- **WRITTEN REQUEST**
Return the lines below word for word, with the pictures left out.

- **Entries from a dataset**
[BEGIN]

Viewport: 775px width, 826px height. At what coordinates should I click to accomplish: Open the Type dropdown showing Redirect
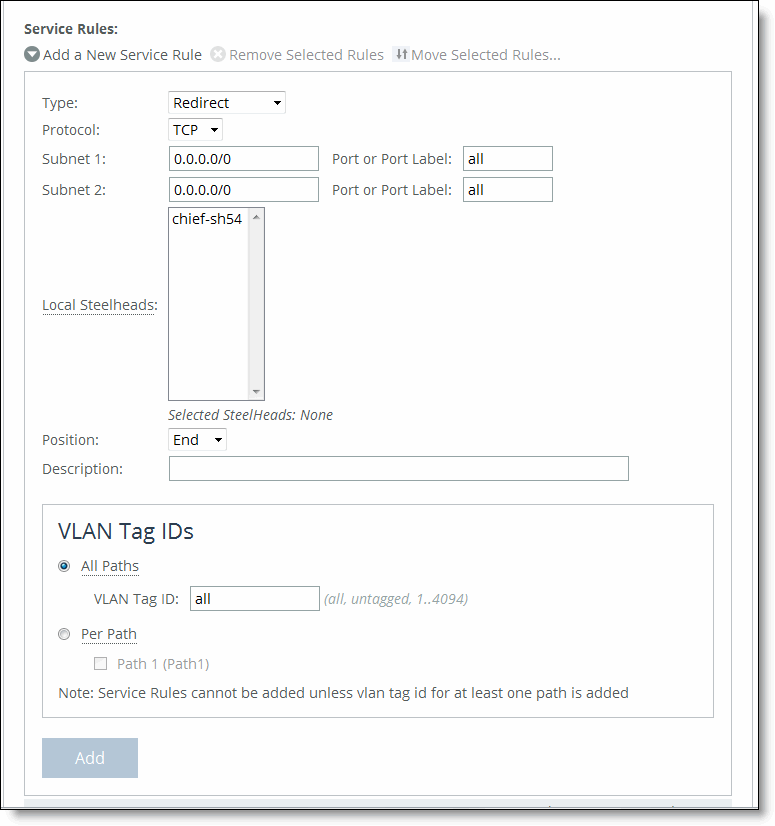coord(227,103)
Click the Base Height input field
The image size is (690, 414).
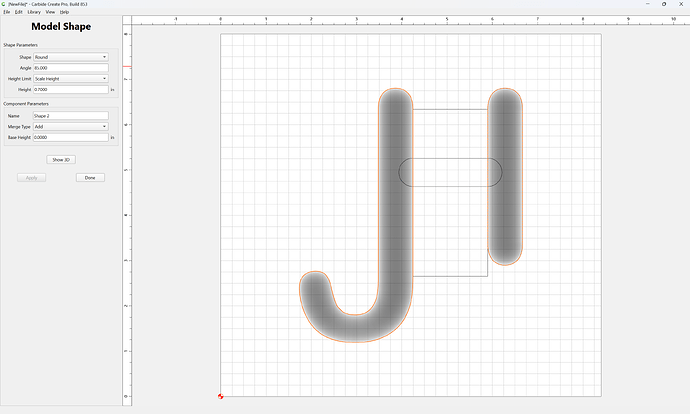[x=71, y=137]
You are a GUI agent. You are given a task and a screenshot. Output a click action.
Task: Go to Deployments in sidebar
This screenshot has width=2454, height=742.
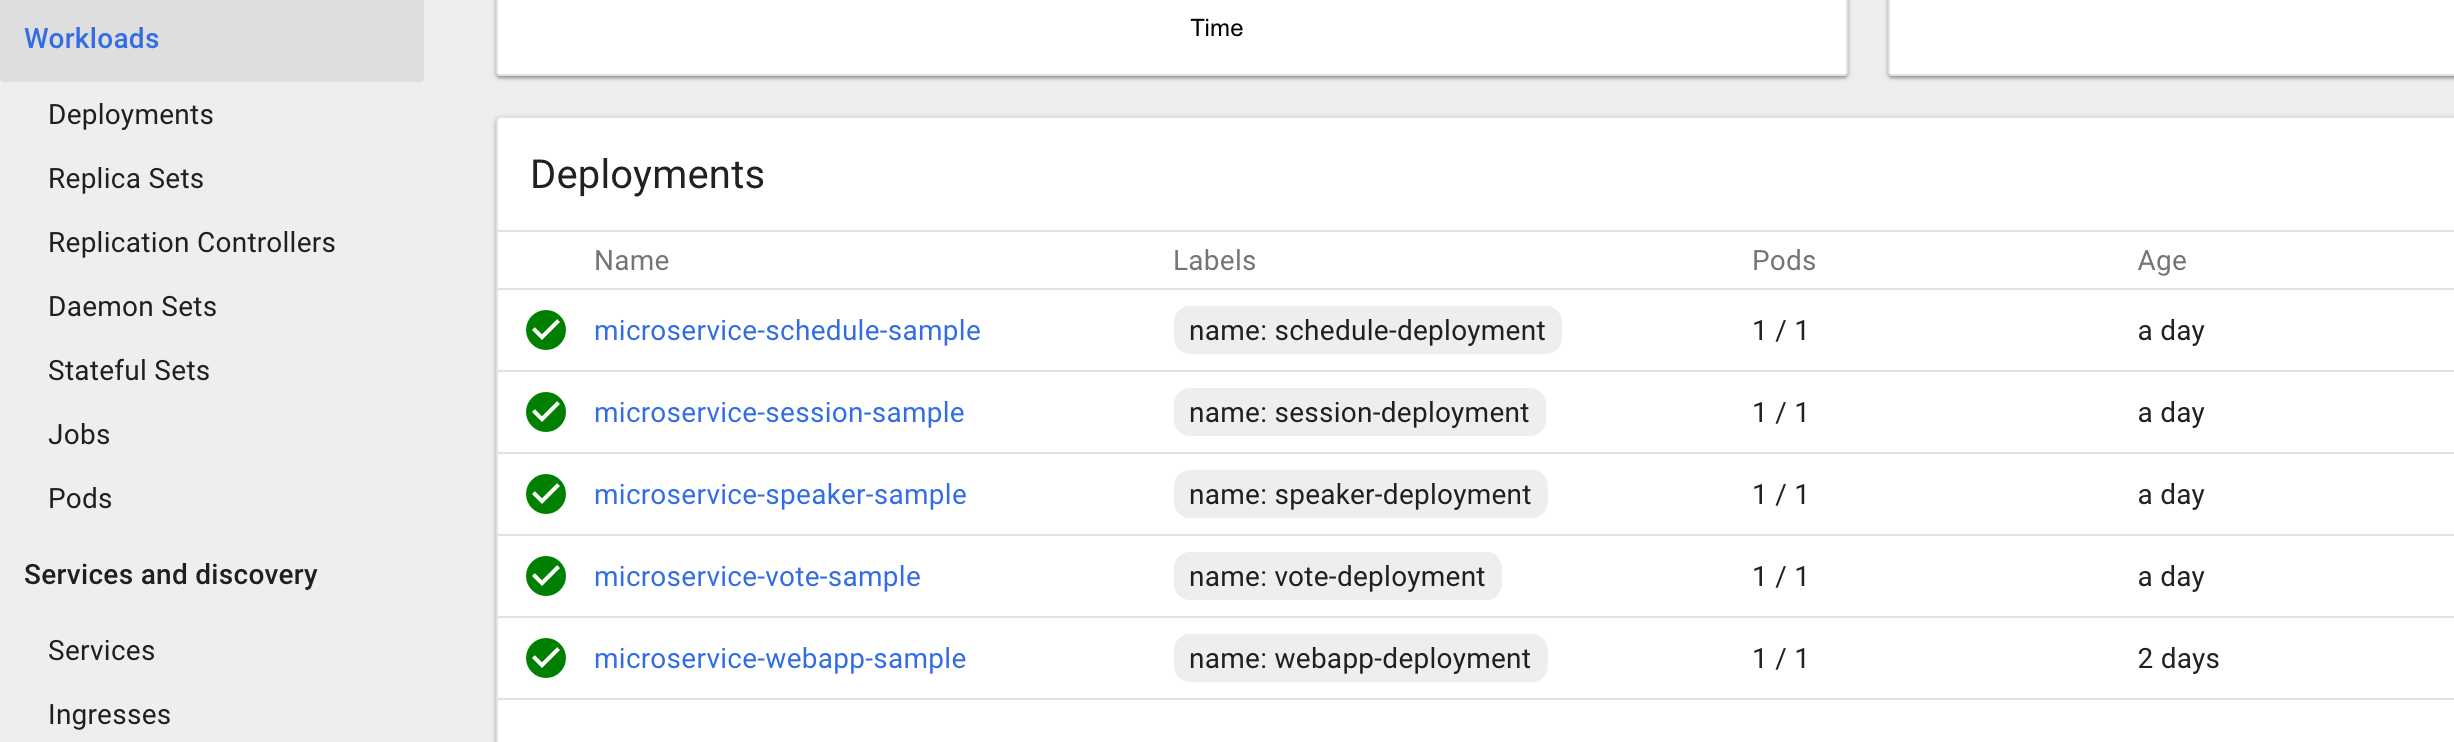(130, 114)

[END]

- **TASK RESULT**
Viewport: 775px width, 826px height. At what coordinates should I click to accomplish: Open the Type dropdown showing Redirect
coord(227,103)
Click the Base Height input field
The image size is (690, 414).
[x=71, y=137]
You are a GUI agent. You are given a task and a screenshot. Output a click action.
Task: Go to Deployments in sidebar
This screenshot has width=2454, height=742.
(130, 114)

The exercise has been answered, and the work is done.